_ACTIVITY_
A verbatim copy of the records below, pictures omitted, is the task.
START EXERCISE DATA
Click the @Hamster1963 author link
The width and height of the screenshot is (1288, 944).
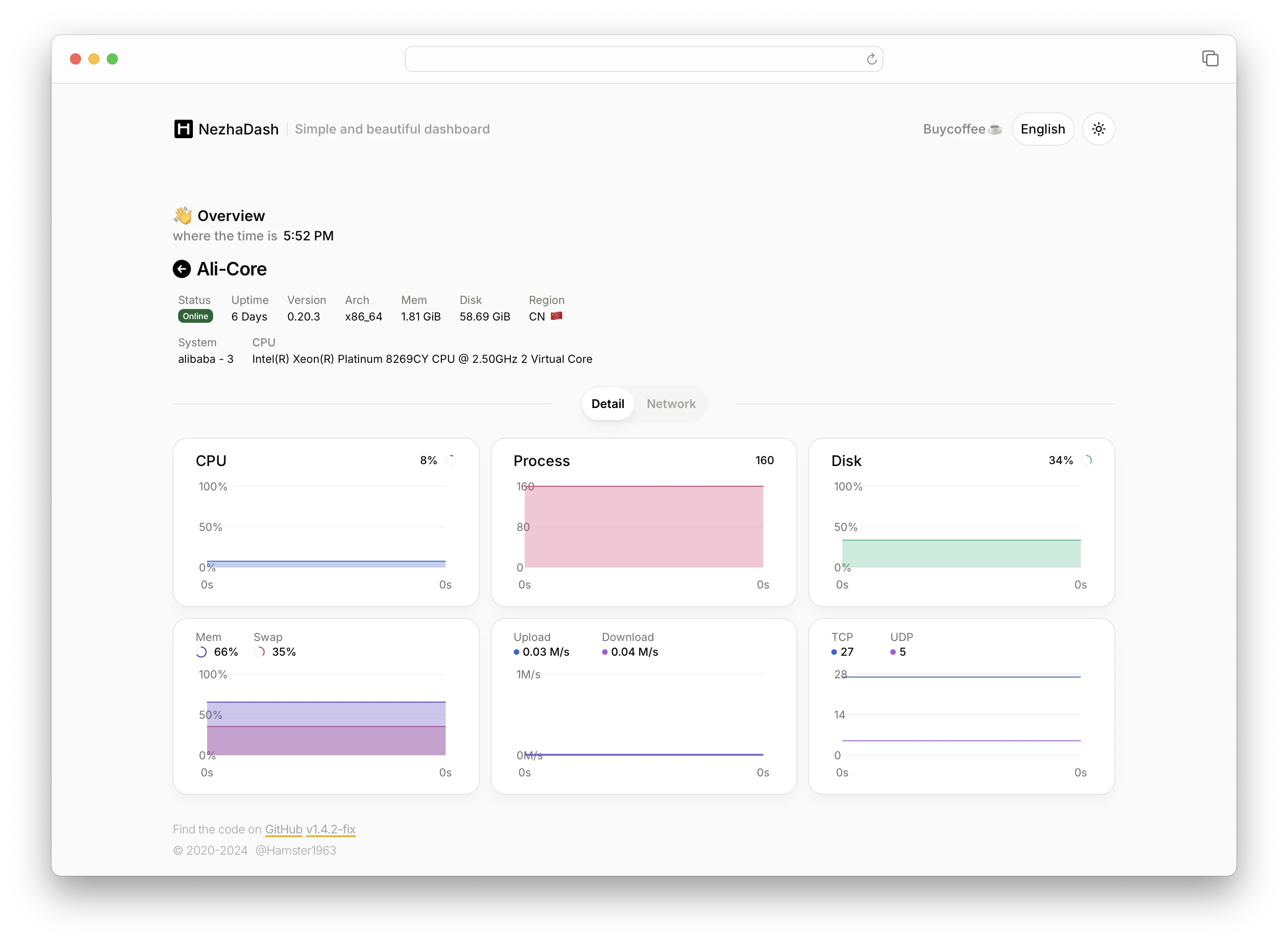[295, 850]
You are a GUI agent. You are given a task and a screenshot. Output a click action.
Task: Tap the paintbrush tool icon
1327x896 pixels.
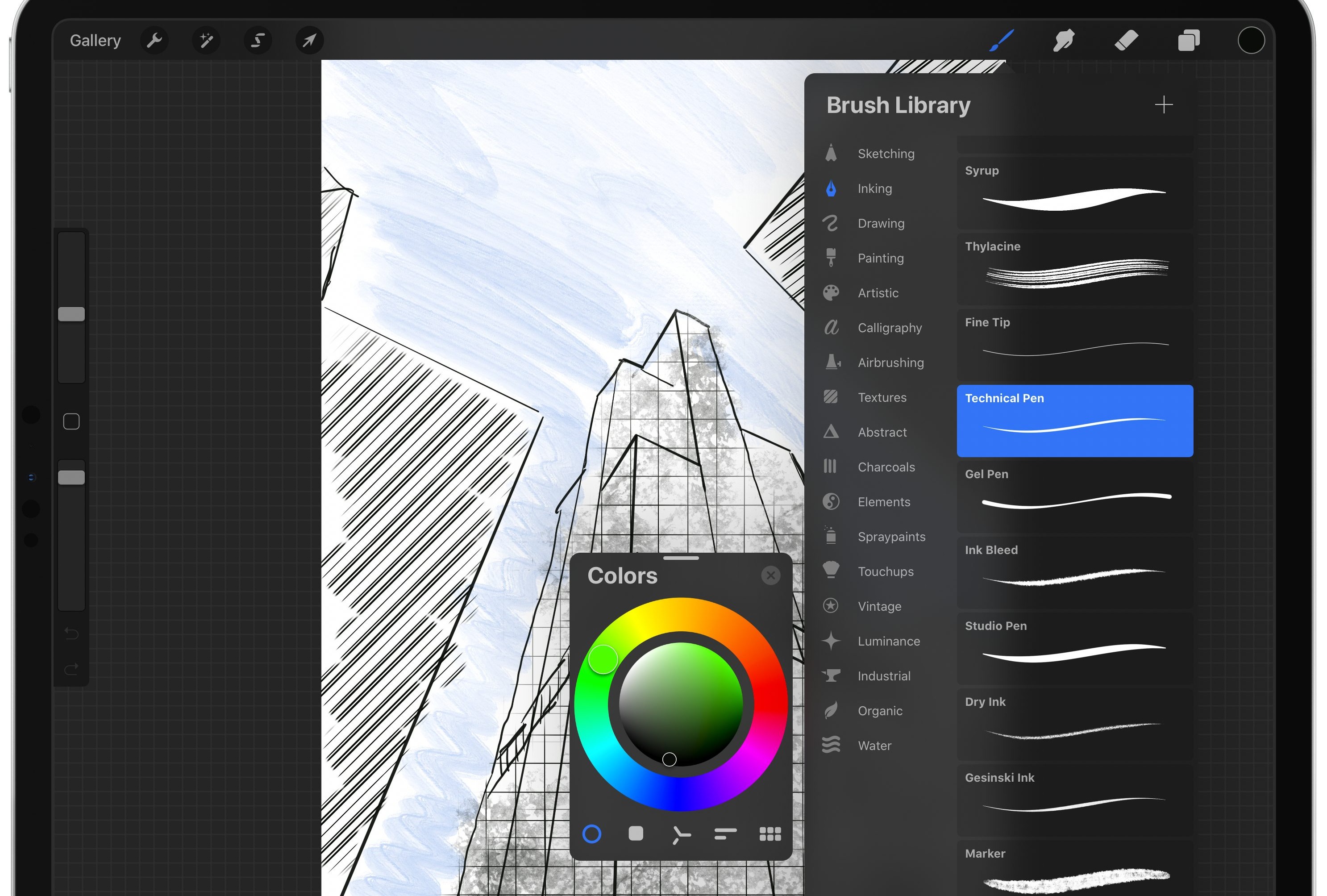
END EXERCISE DATA
_ANSWER TO THIS TASK_
Click the @Hamster1963 author link
The width and height of the screenshot is (1288, 944).
[295, 850]
You are a GUI agent. You are given a task and a screenshot. Output a click action.
Task: Tap the paintbrush tool icon
1327x896 pixels.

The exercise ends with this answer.